Colocou os sapatos usando a memória que tinha de onde os tinha deixado e saiu de seu quarto cuidadosamente andando próximo as paredes. Seguindo sua memória, logo estava na recepção de onde vinha uma luz. "Talvez os donos estejam de volta" pensou. Mas ao chegar lá só encontrou um pequeno foco de luz que vinha da mesa e pensou que era uma lanterna mas ao se aproximar viu que era muito pequena para uma. Aquilo tinha o formato de um daqueles relógios de bolso antigos, e mesmo assim funcionava como uma lanterna. Após verificar novamente ao seu redor em busca de alguém, decidiu pegar a lanterna.

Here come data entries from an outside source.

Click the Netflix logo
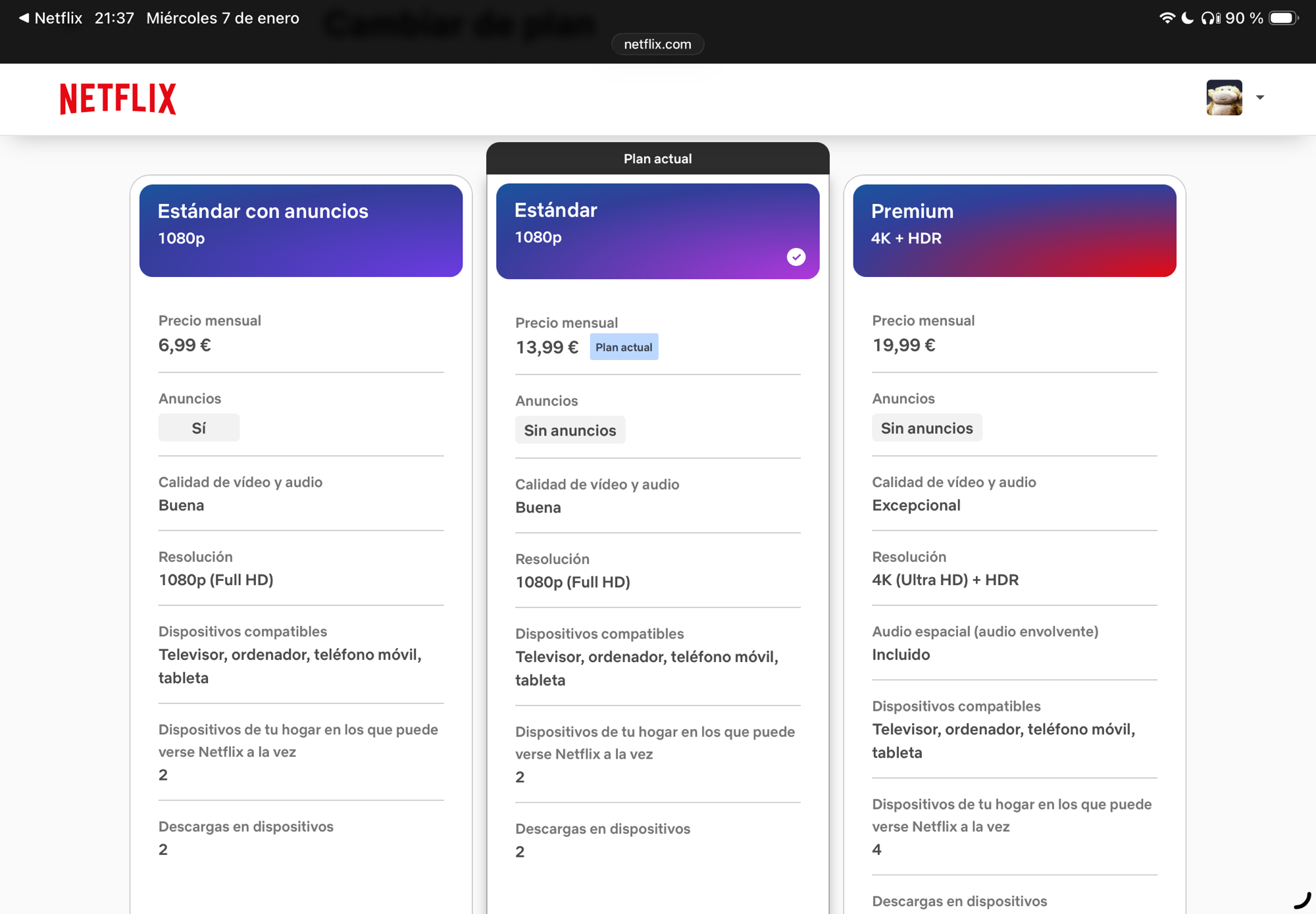Image resolution: width=1316 pixels, height=914 pixels. (118, 99)
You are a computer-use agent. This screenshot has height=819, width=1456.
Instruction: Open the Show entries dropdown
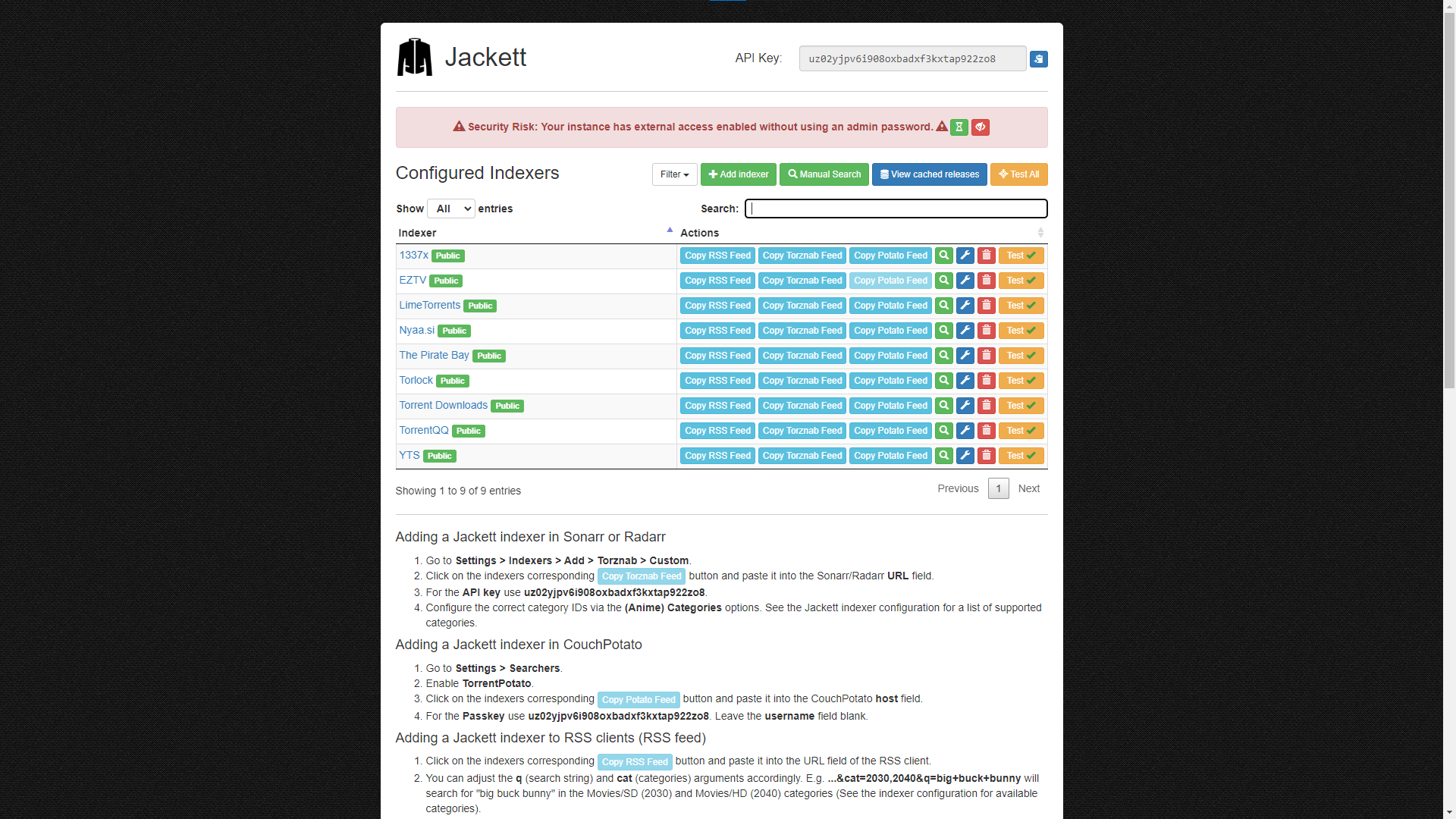[451, 209]
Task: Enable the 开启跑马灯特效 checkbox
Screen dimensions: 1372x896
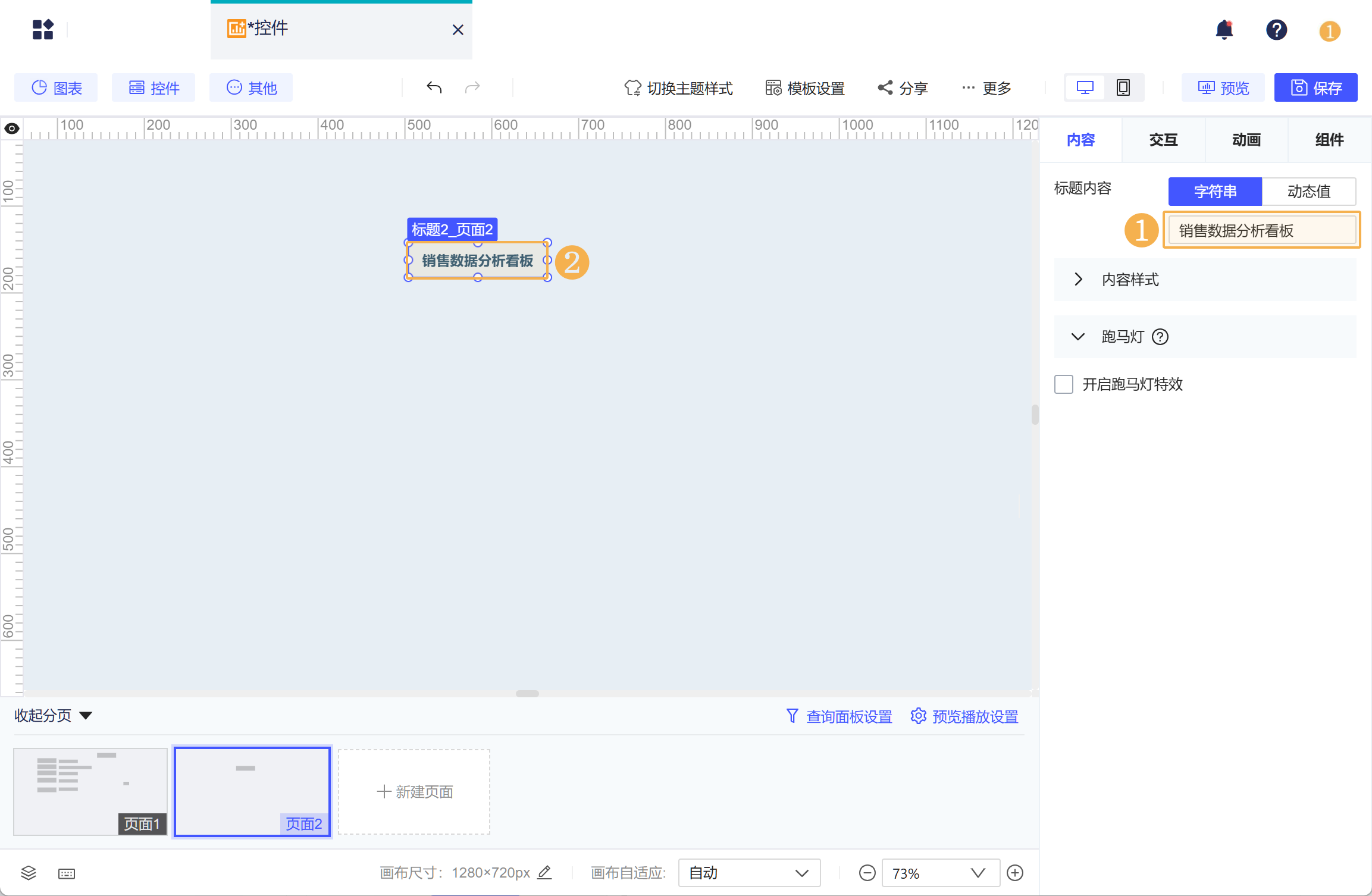Action: pyautogui.click(x=1063, y=384)
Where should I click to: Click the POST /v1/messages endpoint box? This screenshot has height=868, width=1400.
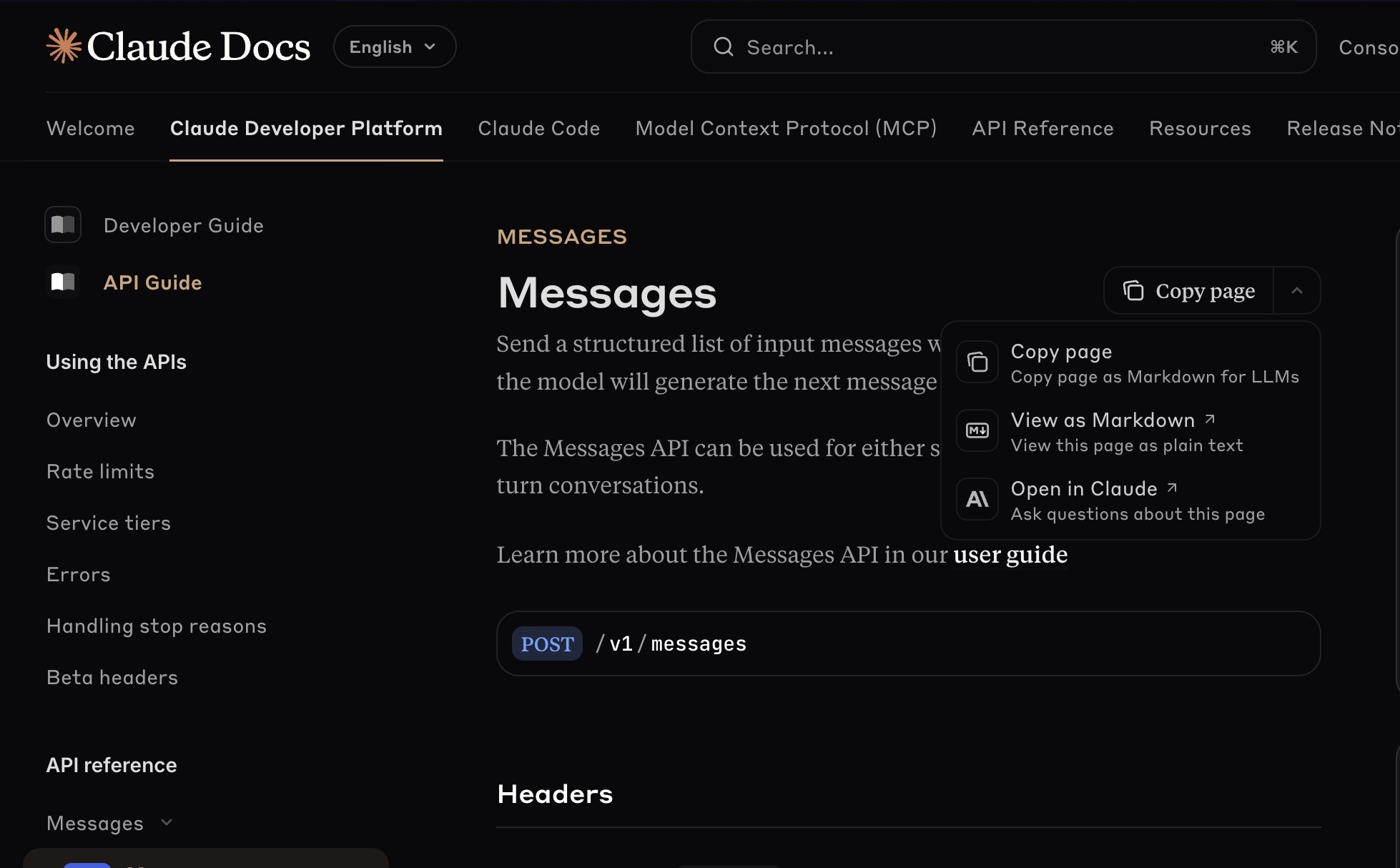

Uma breve inspeção revelou que ela realmente era um relógio, mas os ponteiros haviam sido removidos. Usou a lanterna para olhar ao seu redor em busca de um relógio, mas não encontrou nada... foi o que ele pensou a princípio.

- Esse lugar estava assim tão... acabado?

Continuou sua busca até focar em algo em especial, o caminho pelo qual tinha vindo do seu quarto agora estava bloqueado. Não por uma porta, mas por grades, grades do mesmo tipo que substituíam o chão que se recordava.

- Mas que porcaria é essa?

Como se para cortar aquele pensamento, ouviu um grito vindo do lado de fora e imediatamente disparou contra a saída e abriu as portas com força. Ele não encontrou ninguém do lado de fora. Apenas uma rua que não reconhecia e pela qual não havia passado.

- Isso não é possível...

Mas ali estava a realidade provando para ele o contrário diante de seus olhos. Ele não podia negar o que seus próprios olhos lhe mostravam.

- Então começou.


Christopher caminhou até o lado de fora do hotel observando a neblina que bloqueava o sol da manhã. Como se lembrasse de algo, voltou até a entrada e olhou sobre o balcão de atendimento.

- Como esperado, você encontrou o que eu deixei. Isso é conveniente, assim meu trabalho se torna mais fácil.

Com um sorriso nem um pouco natural no rosto ele voltou ao seu ateliê provisório em seu quarto.

- Me desculpe, mas eu vou te usar para completar o meu trabalho – e olhando uma última vez para o lado de fora do hotel como se estivesse vendo alguém ali, continuou – faça bom uso da ferramenta que eu deixei para você. Ela com certeza vai te manter vivo.


Antes que Will pudesse parar para entender o que estava acontecendo ao seu redor, uma dor aguda surgiu em seu antebraço esquerdo. Era forte de mais para ignorar, ele ergueu a camisa até ver o local da dor. Algo estranho começou a aparecer em sua pele, como se alguém estivesse desenhando uma tatuagem em seu braço sem se preocupar de forma alguma com os seus sentidos de dor, não, a dor era muito mais intensa do que isso. Mas durou apenas alguns instantes. Ele olhou para os lados e para trás na recepção de onde tinha acabado de vir. Aquilo era como uma sequência de coisas sem sentido acontecendo ao seu redor e então sentiu como se sua liberdade estivesse sendo tomada. Só havia um caminho para seguir e ele nem sequer tinha para onde voltar ou como voltar. Mas de alguma forma ele sabia que precisava passar por aquilo, seja qual fosse o motivo. Uma última vez ele apontou a luz para o seu braço e viu a forma das marcas. Como se fossem tribais, uma figura dividida em três partes desenhada em vermelho.